Listed records ->
----
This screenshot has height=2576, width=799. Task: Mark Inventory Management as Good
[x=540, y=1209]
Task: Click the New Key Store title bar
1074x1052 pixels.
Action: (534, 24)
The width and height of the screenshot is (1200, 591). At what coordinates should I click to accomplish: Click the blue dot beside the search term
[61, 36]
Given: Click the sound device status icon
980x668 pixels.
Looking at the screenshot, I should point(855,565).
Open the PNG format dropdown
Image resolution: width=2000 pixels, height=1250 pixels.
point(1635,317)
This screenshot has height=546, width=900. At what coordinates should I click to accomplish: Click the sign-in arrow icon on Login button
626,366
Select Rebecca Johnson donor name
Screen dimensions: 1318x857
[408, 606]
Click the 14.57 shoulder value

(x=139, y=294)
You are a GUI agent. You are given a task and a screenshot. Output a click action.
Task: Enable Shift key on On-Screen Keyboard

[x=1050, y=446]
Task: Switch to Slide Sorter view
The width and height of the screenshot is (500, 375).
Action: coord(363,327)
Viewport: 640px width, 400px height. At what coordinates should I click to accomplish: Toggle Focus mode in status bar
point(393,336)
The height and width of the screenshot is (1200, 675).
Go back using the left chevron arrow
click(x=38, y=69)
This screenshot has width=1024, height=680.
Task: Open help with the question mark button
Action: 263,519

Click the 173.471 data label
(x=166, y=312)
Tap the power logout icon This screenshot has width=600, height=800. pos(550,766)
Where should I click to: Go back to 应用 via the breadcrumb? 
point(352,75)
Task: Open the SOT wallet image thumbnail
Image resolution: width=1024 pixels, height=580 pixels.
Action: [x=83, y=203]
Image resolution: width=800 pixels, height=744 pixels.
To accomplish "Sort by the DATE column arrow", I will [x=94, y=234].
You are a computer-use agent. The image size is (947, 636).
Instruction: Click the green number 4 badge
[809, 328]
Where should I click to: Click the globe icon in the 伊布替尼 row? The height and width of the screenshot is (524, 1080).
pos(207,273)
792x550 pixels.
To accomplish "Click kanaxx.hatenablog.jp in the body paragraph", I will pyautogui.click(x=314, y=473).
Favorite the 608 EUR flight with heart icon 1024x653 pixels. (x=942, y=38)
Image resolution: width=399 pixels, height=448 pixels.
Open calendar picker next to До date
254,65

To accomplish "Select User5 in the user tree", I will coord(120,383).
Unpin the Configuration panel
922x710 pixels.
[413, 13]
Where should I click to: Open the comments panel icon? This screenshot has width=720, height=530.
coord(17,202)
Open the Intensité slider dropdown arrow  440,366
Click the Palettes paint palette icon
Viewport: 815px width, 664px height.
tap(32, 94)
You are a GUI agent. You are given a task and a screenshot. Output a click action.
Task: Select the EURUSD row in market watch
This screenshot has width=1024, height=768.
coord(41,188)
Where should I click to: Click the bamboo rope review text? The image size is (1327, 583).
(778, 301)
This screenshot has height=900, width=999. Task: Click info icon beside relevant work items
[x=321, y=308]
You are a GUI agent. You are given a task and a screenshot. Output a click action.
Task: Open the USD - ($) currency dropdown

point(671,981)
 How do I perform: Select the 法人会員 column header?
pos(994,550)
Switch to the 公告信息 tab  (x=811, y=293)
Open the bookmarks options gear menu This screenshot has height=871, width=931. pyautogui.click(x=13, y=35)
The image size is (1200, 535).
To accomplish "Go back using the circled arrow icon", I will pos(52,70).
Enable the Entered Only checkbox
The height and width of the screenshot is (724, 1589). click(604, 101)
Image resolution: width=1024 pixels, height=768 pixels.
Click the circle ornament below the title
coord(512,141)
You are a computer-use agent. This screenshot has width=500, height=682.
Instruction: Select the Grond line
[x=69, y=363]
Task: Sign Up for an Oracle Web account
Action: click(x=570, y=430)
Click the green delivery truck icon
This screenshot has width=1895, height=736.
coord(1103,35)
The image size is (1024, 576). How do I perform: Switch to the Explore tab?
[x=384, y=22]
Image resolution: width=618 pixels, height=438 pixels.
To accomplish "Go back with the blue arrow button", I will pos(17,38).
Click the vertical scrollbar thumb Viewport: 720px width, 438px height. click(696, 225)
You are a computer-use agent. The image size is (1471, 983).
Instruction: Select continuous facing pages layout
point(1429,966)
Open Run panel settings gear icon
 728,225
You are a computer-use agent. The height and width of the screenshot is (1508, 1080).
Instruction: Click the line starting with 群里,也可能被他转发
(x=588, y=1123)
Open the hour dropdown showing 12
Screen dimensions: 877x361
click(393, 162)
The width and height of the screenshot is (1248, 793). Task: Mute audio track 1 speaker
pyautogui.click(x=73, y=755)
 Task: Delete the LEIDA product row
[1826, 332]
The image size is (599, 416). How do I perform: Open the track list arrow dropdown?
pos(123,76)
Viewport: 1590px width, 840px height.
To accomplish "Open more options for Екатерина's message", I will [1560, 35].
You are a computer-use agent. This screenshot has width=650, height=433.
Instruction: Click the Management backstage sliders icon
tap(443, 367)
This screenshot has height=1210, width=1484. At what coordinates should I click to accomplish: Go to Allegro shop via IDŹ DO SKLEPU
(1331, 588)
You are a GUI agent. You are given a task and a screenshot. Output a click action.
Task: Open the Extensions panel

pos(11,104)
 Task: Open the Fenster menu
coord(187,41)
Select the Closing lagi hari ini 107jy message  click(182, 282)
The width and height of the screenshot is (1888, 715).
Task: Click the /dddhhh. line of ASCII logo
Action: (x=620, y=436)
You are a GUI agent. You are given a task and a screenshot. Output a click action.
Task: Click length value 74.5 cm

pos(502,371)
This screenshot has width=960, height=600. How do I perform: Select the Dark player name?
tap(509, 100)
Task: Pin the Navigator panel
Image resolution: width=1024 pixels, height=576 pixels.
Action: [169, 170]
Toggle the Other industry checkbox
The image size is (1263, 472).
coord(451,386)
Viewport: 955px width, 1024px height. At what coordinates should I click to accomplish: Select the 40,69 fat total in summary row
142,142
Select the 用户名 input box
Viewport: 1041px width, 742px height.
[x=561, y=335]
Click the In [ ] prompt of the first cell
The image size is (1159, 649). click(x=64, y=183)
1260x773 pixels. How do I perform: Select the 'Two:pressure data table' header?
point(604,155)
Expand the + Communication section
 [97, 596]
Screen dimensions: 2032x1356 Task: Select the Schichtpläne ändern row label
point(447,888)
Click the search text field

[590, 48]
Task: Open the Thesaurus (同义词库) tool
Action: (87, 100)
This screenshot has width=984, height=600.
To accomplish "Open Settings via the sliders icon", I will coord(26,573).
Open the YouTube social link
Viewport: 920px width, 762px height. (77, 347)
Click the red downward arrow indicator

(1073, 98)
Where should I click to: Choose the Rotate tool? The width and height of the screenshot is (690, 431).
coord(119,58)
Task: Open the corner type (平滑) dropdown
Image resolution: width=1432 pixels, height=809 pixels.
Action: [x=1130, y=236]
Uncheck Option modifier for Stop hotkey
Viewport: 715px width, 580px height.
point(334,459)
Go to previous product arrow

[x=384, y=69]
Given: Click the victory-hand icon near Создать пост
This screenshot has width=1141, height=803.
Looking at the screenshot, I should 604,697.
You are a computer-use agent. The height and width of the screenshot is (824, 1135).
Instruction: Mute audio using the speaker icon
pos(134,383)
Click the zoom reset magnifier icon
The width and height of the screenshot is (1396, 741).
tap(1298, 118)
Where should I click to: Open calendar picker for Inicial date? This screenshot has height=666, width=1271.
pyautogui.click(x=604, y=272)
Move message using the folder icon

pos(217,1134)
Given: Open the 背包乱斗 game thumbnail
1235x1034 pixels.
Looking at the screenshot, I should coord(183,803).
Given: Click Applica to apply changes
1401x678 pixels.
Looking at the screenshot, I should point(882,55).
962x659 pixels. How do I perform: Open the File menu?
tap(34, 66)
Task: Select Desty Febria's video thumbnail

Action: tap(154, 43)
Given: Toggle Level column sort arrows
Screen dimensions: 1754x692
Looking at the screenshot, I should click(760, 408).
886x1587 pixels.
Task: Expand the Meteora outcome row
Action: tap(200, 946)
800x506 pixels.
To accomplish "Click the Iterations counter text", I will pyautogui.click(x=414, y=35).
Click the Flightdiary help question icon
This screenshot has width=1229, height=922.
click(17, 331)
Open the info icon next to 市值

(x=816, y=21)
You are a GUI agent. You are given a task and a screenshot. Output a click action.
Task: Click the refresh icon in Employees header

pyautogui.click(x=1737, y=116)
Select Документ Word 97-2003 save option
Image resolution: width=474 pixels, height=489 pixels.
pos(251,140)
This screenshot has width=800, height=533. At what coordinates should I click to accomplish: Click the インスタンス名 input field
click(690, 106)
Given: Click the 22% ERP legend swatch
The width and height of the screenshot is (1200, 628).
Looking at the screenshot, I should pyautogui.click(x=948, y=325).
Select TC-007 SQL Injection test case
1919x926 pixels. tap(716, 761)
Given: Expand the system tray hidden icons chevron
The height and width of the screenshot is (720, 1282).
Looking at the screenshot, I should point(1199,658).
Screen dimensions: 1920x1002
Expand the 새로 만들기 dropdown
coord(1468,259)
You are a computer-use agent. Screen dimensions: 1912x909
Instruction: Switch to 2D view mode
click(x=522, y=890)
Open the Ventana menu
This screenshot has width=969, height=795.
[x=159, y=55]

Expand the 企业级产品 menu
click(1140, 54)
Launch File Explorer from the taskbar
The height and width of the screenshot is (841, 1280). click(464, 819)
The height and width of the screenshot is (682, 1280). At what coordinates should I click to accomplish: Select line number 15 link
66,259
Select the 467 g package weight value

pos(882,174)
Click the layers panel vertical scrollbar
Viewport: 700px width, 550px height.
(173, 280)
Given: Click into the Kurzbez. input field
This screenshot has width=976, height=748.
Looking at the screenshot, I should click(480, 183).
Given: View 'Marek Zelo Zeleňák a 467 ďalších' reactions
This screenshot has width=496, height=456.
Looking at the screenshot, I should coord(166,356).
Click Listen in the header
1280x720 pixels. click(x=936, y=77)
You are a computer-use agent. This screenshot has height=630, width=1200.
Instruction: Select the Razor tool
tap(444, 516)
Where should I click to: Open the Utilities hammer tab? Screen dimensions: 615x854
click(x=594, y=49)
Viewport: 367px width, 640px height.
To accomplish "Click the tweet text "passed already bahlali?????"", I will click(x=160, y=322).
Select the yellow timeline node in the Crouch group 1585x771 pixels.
----
Among the records above, extract exactly the lines from the line with "This screenshot has width=1024, height=768." to the line with "Switch to the 公告信息", both lines included, and leave out the rest.

This screenshot has width=1024, height=768.
coord(41,188)
Where should I click to: Click the bamboo rope review text? The image size is (1327, 583).
(778, 301)
This screenshot has height=900, width=999. Task: Click info icon beside relevant work items
[x=321, y=308]
You are a GUI agent. You are given a task and a screenshot. Output a click action.
Task: Open the USD - ($) currency dropdown

point(671,981)
 How do I perform: Select the 法人会員 column header?
pos(994,550)
Switch to the 公告信息 tab  (x=811, y=293)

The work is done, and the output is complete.